__Required work__
Put every line from the one containing "You are a GUI" down to the one containing "click(1061, 18)", both included, into a JSON list of strings, one string per line, skipping blank lines. Leave the pictures out of the answer.

__Available data__
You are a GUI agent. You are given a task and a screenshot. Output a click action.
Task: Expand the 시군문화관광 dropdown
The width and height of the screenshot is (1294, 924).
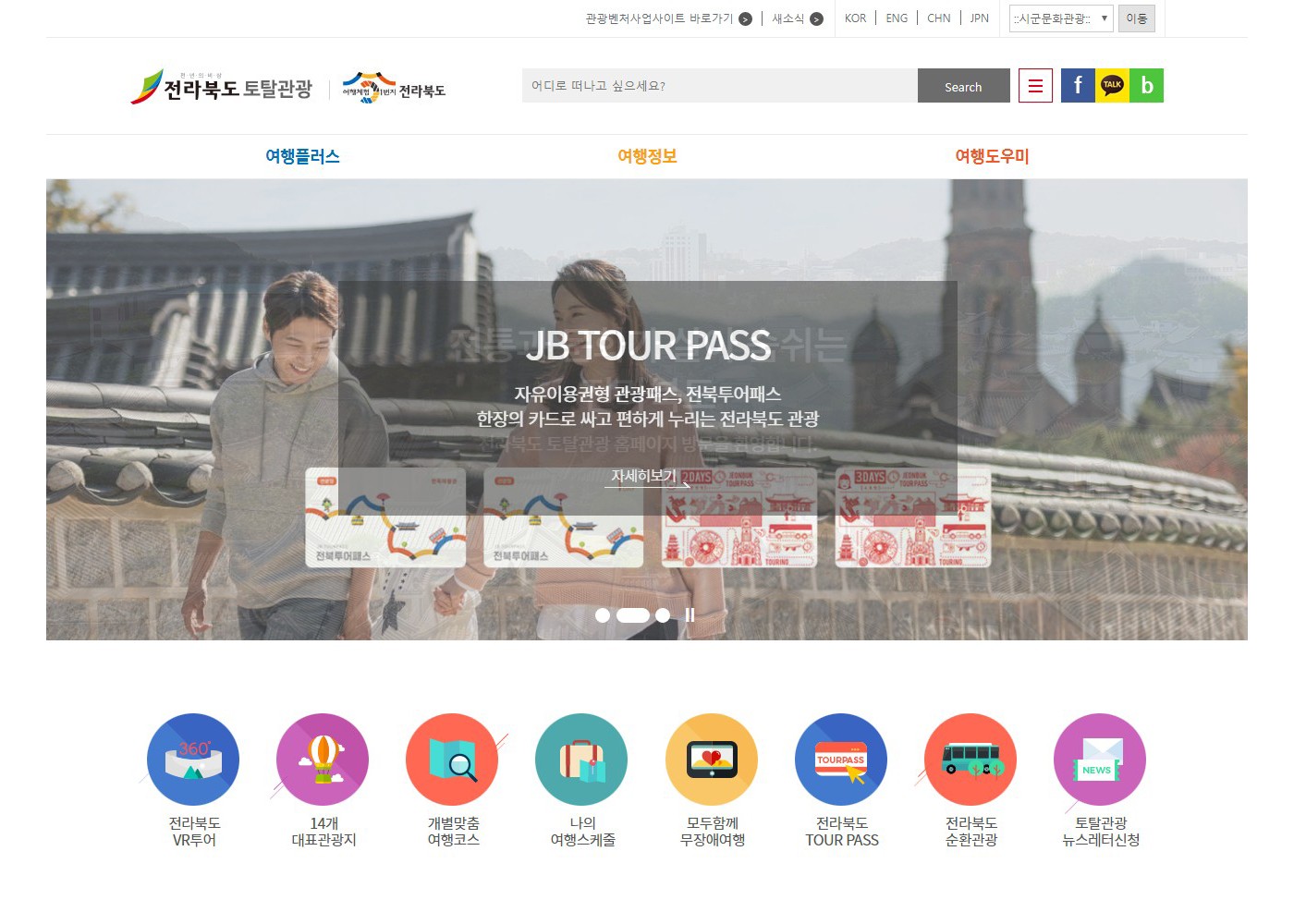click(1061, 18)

* * *

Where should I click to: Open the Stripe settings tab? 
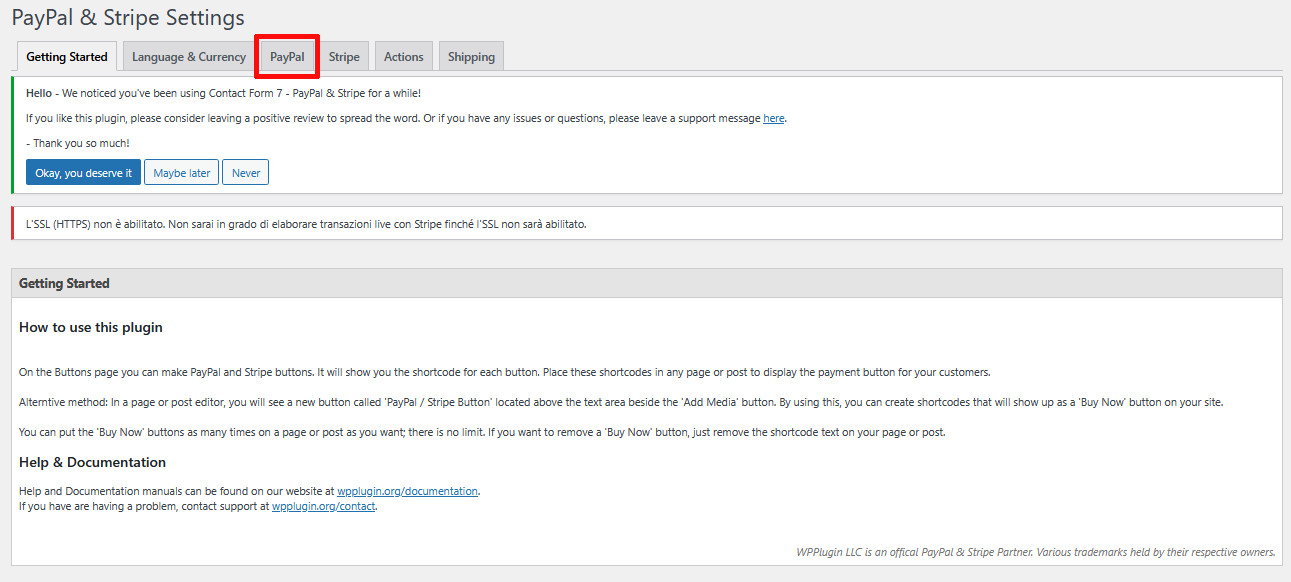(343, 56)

__Written solution__
[
  "You are a GUI agent. You are given a task and a screenshot. Output a click action.",
  "Task: Expand the 시군문화관광 dropdown",
  "The width and height of the screenshot is (1294, 924).",
  "click(1061, 18)"
]